No one connected to the LPGA would deny that the more Americans win, the better it is for the popularity of women's golf in the United States.
The American golfers say they're aiming for the top.
Even foreign-born LPGA golfers acknowledge a dominant American player wouldn't be a bad thing.
Now all the LPGA needs is an American to step forward. There are plenty of talented, mostly 20-something candidates.
"In the end, we need American players to step and play (well)," said Stacy Lewis, one of three Americans to win this year on tour. "I think that's what's going to drive the ratings and get more people to follow and watch our events."
The $1.5 million ShopRite LPGA Classic begins this week with only two U.S. players in the top 10 of the Rolex World Rankings - No. 5 Cristie Kerr and No. 6 Lewis.
Yani Tseng of Taiwan is No. 1 in the world.
The LPGA is the most international of any golf tour. Six of the world's top 10 golfers are from different countries. Since the Rolex Rankings began in 2006, Kerr is the only American to hold the No. 1 spot. No American has ever finished the year at No. 1.
The LPGA embraces its diversity as a strength. The tour after struggling from 2008-10 is on the upswing. Television viewership of domestic tournaments was up 40 percent in 2011, according to the LPGA. That figure is up another 12 percent this year, the LPGA said.
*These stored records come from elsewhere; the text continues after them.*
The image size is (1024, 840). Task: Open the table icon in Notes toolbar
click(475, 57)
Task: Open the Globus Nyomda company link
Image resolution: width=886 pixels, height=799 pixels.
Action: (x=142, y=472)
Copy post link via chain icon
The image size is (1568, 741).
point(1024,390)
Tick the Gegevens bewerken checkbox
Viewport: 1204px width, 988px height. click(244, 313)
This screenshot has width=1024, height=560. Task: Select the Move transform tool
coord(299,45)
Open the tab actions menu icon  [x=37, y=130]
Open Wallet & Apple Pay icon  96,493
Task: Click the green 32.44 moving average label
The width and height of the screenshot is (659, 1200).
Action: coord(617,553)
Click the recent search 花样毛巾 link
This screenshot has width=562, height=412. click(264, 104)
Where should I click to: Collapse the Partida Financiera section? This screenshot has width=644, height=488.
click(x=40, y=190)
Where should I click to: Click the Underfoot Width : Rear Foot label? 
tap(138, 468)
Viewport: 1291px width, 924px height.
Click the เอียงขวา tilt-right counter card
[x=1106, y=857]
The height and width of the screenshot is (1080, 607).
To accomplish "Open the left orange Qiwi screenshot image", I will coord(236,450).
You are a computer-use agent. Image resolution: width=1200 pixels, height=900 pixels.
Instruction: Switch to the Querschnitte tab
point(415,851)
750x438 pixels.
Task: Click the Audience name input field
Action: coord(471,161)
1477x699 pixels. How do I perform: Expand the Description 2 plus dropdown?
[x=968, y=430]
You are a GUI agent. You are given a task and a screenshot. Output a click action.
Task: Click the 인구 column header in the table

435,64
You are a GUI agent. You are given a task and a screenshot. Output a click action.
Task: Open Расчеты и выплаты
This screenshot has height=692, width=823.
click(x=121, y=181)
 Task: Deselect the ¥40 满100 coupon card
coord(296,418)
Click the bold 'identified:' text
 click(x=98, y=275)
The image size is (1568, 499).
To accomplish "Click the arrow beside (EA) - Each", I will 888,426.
But if an American were to challenge Tseng for the No. 1 spot it would almost certainly boost the tour's profile in the U.S.
The success or lack of success of the American players seems to be talking point No. 1 at every domestic LPGA event.
"We get asked that question every week," 2011 ShopRite winner Brittany Lincicome said. " 'When are the American players going to step up?' "
The topic even grabs the attention of non-U.S. players.
"I think it's important for us to establish a great foundation here in the U.S.," said Suzann Pettersen, who is ranked No. 3 in the world and is from Norway. "The U.S. is kind of where we have our base and where we play most of the summer. We have a lot of great American girls coming up, and I think we need that here."
LPGA commissioner Mike Whan said he'd be happy if five of the top-15 players are Americans.
The LPGA has that now with Kerr, Lewis, No. 12 Lincicome, No. 13 Paula Creamer, and No. 15 Angela Stanford (the 2003 Classic champion).
Other notable Americans include No. 20 Morgan Pressel, No. 25 Lexi Thompson and No. 31 Michelle Wie.
"The good news is we've got Americans in the chase pack," Whan said.
Kerr and Stanford are both 34 - an age when golfers are usually at their peak.
The best thing about the rest of the Americans is their youth.
Pressel, 24, Wie, 22, and Creamer, 25, are all 25 or younger. Lincicome is 26 and Lewis 27.
Thompson, 17, and 19-year-old Jessica Korda, who won the Women's Australian Open in February, are still in their teens.
"Their best golf is all front of them," Whan said. "In terms of the American superstars, I don't know how good they'll be, but they're all about to find out in the next five years."
Golf, however, may be the toughest of all sports for one person to dominate. The winner of this week's Classic must shoot lower than 143 other competitors. Meanwhile, a tennis player needs to only beat five to seven opponents to win a tournament.
Sports can't be scripted. As much as young American golfers are hyped, they must produce results on the course.
"You can promote anything however you want," ShopRite Classic executive director Tim Erensen said, "but until that one player at that right moment does something really special. …"
The Classic begins a critical stretch for the LPGA. It is the first of five tournaments in six weeks. Two of those events - the Wegmans LPGA Championship from June 7-10 and the U.S. Women's Open from July 5-8 - are major championships.
If an American is going to break out in 2012, now is the time to do it.